Les six tours-arbres forment finalement un véritable village vertical avec une haute mixité sociale, culturelle et fonctionnelle. Les espaces flexibles et évolutifs dédiés aux incubateurs d’entreprises, aux « livings-labs », aux espaces de travail partagé, aux salles polyvalentes, aux conciergeries sont implantés derrière les façades solaires. À l’inverse, les appartements, du plus petit au plus grand, et les résidences étudiantes s’ouvrent sur les cascades de balcons hydroponiques. Le mobilier intérieur fabriqué en matériau naturel – comme le tamarin et le santal – provient des ébénisteries, des laboratoires de fabrication et des recycleries voisines.

Toutes les fonctions sont reliées entre elles par des passerelles et unifiées en leur sommet par une grande toiture-verger, véritable lieu de rencontre de la petite communauté d’Urbaculteurs que nous formons désormais. Au gré de l’été, des moussons et de l’hiver, les familles peuvent s’y retrouver pour y cueillir leurs fruits, faire leur jogging, se dépenser sur le terrain de kabaddi (sport populaire dans toute l’Asie du Sud et de l’Asie du Sud-Est, au Japon et en Iran) dans le gymnase, se baigner dans la piscine biologique et veiller sur les enfants qui font des parties de kho (autre sport traditionnel) sur les aires de jeux. Ces passerelles communes sont irriguées en récupérant les eaux de pluie et les eaux grises rejetées par les habitants. Les nutriments organiques de ces eaux filtrées sont absorbés par les racines des plantes. Toutes ces promenades suspendues dans le ciel permettent de passer d’une tour à l’autre, d’une fonction à une autre, et de tisser du lien social et solidaire entre les voisins.
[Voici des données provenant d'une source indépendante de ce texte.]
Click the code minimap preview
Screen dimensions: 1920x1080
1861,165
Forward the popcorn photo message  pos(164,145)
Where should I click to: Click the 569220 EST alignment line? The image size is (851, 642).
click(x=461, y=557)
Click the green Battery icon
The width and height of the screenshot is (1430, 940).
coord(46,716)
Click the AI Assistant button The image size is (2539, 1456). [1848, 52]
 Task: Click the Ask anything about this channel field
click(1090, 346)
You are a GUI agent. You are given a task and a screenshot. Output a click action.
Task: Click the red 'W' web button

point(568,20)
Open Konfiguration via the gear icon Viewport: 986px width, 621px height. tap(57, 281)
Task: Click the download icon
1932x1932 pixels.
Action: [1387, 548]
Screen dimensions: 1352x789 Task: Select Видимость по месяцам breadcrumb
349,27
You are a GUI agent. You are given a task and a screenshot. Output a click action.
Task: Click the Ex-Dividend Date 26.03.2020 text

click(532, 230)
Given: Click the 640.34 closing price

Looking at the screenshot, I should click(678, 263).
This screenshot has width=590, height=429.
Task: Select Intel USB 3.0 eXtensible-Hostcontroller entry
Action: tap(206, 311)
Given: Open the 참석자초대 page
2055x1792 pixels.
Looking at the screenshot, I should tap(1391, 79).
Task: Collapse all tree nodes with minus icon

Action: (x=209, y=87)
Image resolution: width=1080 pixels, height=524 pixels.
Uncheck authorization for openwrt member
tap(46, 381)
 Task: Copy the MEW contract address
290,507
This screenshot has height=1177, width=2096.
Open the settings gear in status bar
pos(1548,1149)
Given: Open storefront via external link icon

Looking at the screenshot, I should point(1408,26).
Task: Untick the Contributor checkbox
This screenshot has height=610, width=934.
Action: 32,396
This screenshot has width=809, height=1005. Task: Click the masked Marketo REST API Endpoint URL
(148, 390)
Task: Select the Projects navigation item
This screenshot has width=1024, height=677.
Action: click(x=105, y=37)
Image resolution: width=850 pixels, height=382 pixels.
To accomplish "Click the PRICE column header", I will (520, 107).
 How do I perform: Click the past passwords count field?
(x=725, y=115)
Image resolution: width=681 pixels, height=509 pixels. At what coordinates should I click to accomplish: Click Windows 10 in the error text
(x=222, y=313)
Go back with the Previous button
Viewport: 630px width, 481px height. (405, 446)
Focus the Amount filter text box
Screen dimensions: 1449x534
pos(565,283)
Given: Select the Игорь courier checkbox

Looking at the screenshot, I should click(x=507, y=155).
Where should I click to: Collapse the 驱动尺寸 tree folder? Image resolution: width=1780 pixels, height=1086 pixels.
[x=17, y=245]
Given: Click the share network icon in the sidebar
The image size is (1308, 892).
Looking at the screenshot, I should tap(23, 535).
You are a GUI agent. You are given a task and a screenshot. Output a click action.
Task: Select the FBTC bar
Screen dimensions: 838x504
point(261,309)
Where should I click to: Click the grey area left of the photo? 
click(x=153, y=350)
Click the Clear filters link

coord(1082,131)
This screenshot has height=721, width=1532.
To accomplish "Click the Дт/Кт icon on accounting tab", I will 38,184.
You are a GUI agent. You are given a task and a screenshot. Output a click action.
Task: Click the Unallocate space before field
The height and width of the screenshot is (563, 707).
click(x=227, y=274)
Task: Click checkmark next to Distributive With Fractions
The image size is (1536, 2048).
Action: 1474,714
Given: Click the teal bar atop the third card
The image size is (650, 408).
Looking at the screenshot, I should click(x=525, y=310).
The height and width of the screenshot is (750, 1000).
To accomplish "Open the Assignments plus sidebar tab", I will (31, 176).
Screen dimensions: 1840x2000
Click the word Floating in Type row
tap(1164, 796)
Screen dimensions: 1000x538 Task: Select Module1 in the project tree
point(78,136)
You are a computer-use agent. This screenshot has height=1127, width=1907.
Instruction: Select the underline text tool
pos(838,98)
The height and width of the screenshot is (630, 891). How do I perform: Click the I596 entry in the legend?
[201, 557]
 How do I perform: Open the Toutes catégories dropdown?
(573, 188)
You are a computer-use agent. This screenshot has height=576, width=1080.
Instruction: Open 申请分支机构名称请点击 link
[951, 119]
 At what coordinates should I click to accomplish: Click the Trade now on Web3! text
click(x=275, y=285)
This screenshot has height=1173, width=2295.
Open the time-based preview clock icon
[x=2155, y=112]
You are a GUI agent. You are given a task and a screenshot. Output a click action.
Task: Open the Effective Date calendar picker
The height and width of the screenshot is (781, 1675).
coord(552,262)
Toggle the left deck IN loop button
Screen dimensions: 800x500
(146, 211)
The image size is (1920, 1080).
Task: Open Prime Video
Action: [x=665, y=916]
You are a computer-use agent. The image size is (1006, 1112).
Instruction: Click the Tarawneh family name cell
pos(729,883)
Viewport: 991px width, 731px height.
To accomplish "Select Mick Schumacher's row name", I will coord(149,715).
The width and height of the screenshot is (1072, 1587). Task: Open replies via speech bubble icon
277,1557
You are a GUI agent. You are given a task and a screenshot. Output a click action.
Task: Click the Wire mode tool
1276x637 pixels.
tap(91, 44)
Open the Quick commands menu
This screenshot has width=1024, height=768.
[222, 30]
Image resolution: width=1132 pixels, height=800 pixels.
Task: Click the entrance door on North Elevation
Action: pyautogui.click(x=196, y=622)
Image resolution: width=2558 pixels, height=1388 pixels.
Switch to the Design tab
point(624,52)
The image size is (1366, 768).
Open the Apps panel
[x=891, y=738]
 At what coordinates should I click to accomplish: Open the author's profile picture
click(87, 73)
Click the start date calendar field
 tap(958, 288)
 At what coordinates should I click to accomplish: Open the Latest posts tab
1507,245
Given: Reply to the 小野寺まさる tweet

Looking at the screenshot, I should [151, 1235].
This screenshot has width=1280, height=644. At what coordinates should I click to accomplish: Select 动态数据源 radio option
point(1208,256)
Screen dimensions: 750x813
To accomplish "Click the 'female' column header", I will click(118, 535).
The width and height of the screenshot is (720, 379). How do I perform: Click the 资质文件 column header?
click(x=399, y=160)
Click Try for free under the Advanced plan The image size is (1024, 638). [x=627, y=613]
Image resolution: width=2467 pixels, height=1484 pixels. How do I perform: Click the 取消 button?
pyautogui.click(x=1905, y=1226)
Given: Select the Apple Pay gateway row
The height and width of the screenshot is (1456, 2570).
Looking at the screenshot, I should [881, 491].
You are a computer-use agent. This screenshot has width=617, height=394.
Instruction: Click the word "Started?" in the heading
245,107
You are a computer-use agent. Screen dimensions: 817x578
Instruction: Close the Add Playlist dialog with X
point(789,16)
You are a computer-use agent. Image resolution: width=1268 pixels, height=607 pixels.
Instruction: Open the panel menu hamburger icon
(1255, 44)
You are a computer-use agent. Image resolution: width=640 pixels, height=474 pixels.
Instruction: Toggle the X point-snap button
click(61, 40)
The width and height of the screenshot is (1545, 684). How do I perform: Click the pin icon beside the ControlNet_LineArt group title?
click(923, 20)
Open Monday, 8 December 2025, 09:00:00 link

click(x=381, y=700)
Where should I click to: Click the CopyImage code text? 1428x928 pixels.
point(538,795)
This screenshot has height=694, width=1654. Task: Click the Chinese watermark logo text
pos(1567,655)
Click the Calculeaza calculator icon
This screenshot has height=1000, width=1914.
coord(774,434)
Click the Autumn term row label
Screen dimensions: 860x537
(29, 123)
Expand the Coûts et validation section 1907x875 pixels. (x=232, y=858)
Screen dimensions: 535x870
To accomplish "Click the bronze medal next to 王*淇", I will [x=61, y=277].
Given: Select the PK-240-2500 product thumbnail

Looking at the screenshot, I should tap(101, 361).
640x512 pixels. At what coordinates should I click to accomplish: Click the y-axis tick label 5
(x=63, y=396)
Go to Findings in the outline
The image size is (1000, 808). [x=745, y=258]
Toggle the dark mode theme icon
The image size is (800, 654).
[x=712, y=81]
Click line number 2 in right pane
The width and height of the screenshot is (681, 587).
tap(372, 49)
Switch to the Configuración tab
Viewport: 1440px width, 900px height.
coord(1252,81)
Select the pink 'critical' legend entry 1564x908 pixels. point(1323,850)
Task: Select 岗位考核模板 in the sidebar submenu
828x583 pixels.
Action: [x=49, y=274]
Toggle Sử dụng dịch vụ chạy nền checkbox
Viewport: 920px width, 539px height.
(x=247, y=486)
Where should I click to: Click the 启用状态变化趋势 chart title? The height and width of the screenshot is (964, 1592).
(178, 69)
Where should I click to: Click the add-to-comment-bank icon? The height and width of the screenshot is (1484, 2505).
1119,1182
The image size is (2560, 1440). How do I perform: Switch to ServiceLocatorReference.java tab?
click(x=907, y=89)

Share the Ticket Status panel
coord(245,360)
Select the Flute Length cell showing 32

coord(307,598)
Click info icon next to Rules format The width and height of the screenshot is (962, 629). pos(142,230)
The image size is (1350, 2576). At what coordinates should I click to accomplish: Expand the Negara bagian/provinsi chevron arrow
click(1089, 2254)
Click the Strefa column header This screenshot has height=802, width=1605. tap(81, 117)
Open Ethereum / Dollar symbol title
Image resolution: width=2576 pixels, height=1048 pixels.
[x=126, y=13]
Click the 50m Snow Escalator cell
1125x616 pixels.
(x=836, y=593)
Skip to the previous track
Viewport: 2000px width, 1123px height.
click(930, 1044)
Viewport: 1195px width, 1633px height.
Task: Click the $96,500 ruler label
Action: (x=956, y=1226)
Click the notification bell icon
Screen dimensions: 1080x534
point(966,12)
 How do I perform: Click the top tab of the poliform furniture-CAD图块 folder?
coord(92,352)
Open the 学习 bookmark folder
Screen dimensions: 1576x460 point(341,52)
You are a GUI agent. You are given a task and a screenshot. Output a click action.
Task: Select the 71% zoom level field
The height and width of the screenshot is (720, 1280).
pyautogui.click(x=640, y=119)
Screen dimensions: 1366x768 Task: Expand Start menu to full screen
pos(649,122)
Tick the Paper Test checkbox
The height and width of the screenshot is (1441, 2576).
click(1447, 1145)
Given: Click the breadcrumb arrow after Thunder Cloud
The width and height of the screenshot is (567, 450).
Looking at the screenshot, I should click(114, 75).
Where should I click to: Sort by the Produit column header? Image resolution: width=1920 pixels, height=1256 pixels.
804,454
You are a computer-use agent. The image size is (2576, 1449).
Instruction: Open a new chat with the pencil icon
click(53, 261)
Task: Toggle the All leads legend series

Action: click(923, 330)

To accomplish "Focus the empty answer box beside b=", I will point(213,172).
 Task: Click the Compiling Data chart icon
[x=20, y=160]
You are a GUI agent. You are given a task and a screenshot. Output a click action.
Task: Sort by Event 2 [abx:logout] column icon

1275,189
Du Rajasthan, Jaypee hérite ses températures très élevées et ses sécheresses, tandis que les courants glaciaux venus de l’Himalaya expliquent les hivers parfois rigoureux. Pour ventiler naturellement ces espaces de vie dans un climat principalement subtropical, chaud et humide, un système de climatisation naturelle a été mis en place. Ce système intègre le long des noyaux de circulations verticales des cheminées à vent. Celles-ci profitent de l’inertie thermique de la terre – sous les fondations – stable toute l’année à 18 degrés. Par courant d’air naturel, l’air extérieur – atteignant 45 degrés en été et chutant jusqu’à 3 degrés en hiver – est ainsi naturellement rafraîchi ou réchauffé au contact de la terre. Et cela sans utiliser un seul kilowatt d’électricité.

La fusion « forêt + agriculture + urbanité » est une alternative humaniste mariant le meilleur de la ville et de la campagne. De l’agroforesterie à la construction bois en passant par la permaculture et l’aquaponie, le projet Hypérions est le symbole d’un circuit économique court basé sur l’exploitation des ressources locales. Ce circuit vertueux crée des liens entre les producteurs locaux et les « consom-acteurs ». Habitants, agriculteurs biologiques, paysans maraîchers, agroécologues, exploitants forestiers, ingénieurs agronomes, architectes et designers, tous s’inscrivent dans un processus durable de production, de distribution, de consommation et de recyclage.

Selon les Urbaculteurs, convertir l’agriculture mondiale aux techniques biologiques et l’industrie de la construction aux matériaux biosourcés permettrait de réduire relativement de 40 % les émissions mondiales de gaz à effet de serre d’ici 2030. Hyperions est donc un projet d’agroécosystème résilient capable de résister aux dérèglements climatiques grâce à la bonne santé des écosystèmes économiques et environnementaux.